Reading passage
Maritime geography is often discussed in terms of three loosely defined regions: brown water, green water, and blue water.
The elements of maritime geography are loosely defined and their meanings have changed throughout history. The USA's 2010 Naval Operations Concept defines blue water as "the open ocean", green water as "coastal waters, ports and harbors", and brown water as "navigable rivers and their estuaries". Robert Rubel of the US Naval War College includes bays in his definition of brown water, and in the past US military commentators have extended brown water out to 100 nautical miles (190 km) from shore.
During the Cold War, green water denoted those areas of ocean in which naval forces might encounter land-based aircraft and brown water, land-based artillery. The development of long-range bombers with antiship missiles turned most of the oceans to "green" and the term all but disappeared. After the Cold War, US amphibious taskforces were sometimes referred to as the green-water navy, in contrast to the blue-water carrier battlegroups. This distinction disappeared as increasing threats in coastal waters forced the amphibious ships further offshore, delivering assaults by helicopter and tiltrotor from over the horizon. This prompted the development of ships designed to operate in such waters - the Zumwalt class destroyer and the littoral combat ships. Rubel has proposed redefining green water as those areas of ocean which are too dangerous for high-value units, requiring offensive power to be dispersed into smaller vessels such as submarines that can use stealth and other characteristics to survive. Under his scheme brown water would be zones in which ocean-going units could not operate at all, including rivers, minefields, straits and other choke points.

Stored data
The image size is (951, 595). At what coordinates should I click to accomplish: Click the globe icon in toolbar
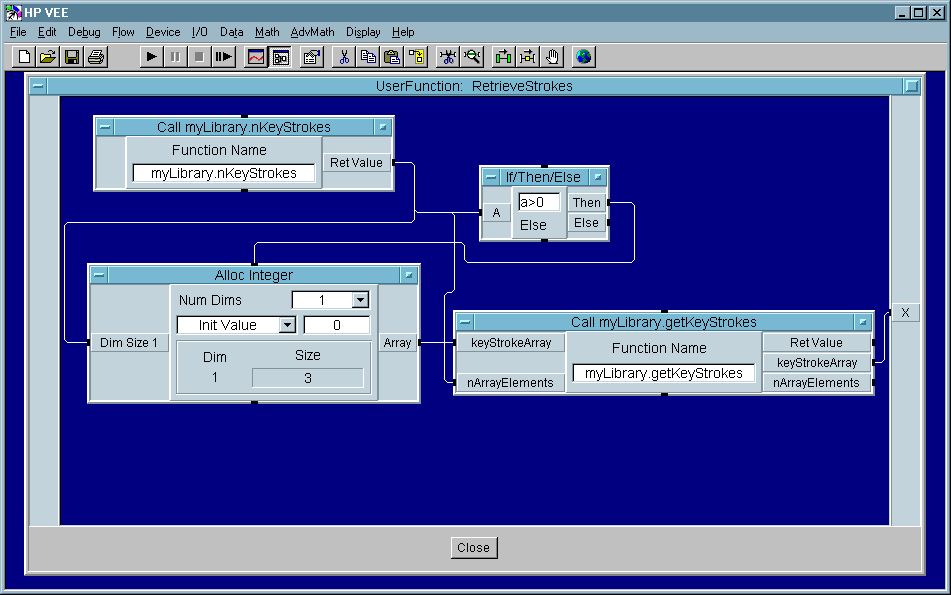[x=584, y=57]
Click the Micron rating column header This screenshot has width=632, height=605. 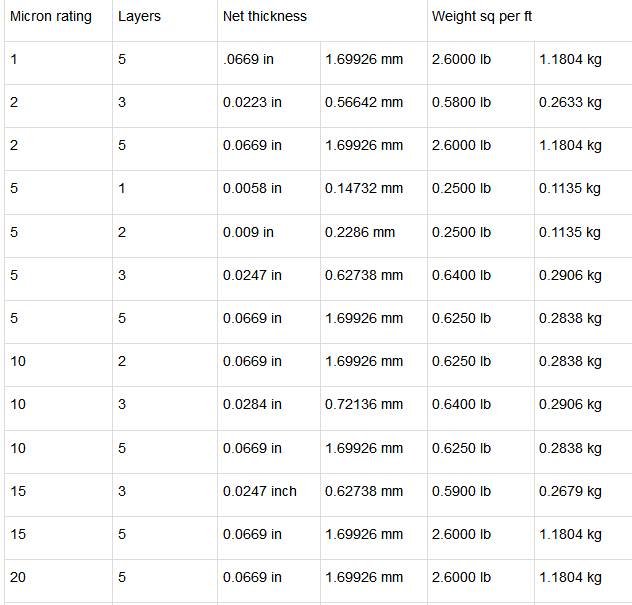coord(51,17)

Task requirements
**a)** In the maritime geography passage, change "estuaries" to "deltas" and give the span from "Maritime geography is" up to and including "km) from shore.".
**b)** Extend the maritime geography passage beyond its last sentence.

Exercise results
**a)**
Maritime geography is often discussed in terms of three loosely defined regions: brown water, green water, and blue water.
The elements of maritime geography are loosely defined and their meanings have changed throughout history. The USA's 2010 Naval Operations Concept defines blue water as "the open ocean", green water as "coastal waters, ports and harbors", and brown water as "navigable rivers and their deltas". Robert Rubel of the US Naval War College includes bays in his definition of brown water, and in the past US military commentators have extended brown water out to 100 nautical miles (190 km) from shore.

**b)**
The brown water environment starts from the shoreline through to the end of the continental shelf.
A "brown-water navy" focuses on coastal operations and primarily takes a defensive role.
The green water environment extends from the outer edge of the brown-water layer past any continental shelves, archipelagos and islands; perhaps a few hundred miles from shore. It is the most important maritime arena, including most coastal traffic and territorial waters, in which are found the great majority of a nation’s maritime police, customs, environmental, and economic concerns.
A "green-water navy" is capable of defense of its nation in depth and is a significant offensive force within its territory.
The blue water environment extends from the outer edge of the green-water zone through to the deep ocean of the world.
A "blue-water navy" can project its nation's power throughout the world. The blue water policy was a long-standing political philosophy in Britain in the eighteenth century, which sought to advance British power through use of the Royal Navy, although the term "blue water" did not appear until 1834.
- "Naval Operations Concept 2010 - Implementing the Maritime Strategy" (pdf). US Naval Service. p. 16. Retrieved 7 May 2012.
- Rubel, Robert C. (Autumn 2010), "Talking About Sea Control", Naval War College Review 63 (4): 44–46
- Burkitt, Laurie; Scobell, Andrew; Wortzel, Larry M. (July 2003). "The Lessons of History : The Chinese People's Liberation Army at 75" (pdf). Strategic Studies Institute, U.S. Army War College. p. 185. Retrieved 7 May 2012.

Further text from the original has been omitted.